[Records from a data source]
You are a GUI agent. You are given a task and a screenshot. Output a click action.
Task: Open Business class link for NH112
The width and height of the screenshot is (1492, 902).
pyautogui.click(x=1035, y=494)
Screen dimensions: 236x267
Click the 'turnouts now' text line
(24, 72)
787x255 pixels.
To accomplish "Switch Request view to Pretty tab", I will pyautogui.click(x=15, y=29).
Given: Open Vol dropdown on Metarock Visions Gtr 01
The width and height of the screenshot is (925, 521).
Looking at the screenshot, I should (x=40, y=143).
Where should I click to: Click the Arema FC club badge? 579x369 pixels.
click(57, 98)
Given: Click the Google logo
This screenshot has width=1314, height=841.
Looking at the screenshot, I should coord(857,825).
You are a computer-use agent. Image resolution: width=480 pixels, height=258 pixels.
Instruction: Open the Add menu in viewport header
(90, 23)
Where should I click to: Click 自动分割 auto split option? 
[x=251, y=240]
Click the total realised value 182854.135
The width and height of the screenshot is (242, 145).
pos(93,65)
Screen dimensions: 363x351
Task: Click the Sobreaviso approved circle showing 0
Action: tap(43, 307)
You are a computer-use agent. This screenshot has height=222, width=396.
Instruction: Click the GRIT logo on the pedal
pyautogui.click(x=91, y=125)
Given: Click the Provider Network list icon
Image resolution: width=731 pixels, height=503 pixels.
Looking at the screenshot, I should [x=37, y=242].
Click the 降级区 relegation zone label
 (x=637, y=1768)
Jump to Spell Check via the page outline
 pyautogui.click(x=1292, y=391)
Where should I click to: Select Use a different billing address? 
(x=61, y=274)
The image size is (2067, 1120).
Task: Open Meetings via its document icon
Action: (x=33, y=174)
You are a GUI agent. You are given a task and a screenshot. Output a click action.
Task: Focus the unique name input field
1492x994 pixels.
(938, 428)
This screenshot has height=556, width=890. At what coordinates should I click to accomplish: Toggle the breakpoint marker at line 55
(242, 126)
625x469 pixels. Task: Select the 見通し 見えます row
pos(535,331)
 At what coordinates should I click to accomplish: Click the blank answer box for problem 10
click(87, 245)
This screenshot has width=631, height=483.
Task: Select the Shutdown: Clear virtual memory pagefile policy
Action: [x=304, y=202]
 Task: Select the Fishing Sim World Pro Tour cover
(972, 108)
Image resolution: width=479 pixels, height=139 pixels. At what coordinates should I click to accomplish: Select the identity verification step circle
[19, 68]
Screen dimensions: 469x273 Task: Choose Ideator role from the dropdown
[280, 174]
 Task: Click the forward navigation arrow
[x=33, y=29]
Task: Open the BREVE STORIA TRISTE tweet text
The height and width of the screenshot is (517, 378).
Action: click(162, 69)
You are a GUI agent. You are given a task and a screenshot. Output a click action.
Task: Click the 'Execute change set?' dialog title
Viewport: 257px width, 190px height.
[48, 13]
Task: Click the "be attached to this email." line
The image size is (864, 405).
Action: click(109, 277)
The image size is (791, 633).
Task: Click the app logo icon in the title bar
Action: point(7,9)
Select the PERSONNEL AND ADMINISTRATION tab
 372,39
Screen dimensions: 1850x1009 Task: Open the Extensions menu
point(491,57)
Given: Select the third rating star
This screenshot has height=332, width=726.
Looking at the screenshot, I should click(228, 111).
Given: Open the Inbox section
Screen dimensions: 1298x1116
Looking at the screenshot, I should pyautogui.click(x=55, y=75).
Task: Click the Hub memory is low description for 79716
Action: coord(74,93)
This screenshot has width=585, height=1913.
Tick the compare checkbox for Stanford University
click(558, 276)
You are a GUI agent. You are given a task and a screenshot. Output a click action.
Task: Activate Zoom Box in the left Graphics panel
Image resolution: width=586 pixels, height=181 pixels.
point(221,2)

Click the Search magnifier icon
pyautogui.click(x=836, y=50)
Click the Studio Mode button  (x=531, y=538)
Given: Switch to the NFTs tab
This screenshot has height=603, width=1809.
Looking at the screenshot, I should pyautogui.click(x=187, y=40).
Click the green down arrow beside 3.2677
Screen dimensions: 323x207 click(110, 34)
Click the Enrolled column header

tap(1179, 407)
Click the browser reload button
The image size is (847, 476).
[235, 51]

• [AIM]: Update the items starting with the line containing "Given: Switch to the NFTs tab" and going on through the line containing "should pyautogui.click(x=187, y=40).": rewrite those lines with "NFTs" replaced by "Tokens", leaving everything else as it is.

• [TASK RESPONSE]:
Given: Switch to the Tokens tab
This screenshot has height=603, width=1809.
Looking at the screenshot, I should pyautogui.click(x=187, y=40).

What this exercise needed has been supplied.